TO DO: Even where a record seems odd, copy it exactly as it appears below.

(Beginning of SOURCE MATERIAL)

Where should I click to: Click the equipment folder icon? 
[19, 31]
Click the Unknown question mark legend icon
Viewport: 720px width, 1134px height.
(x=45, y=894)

(End of SOURCE MATERIAL)

TASK RESULT:
Where should I click to: Click the equipment folder icon? 
[19, 31]
Click the Unknown question mark legend icon
Viewport: 720px width, 1134px height.
(x=45, y=894)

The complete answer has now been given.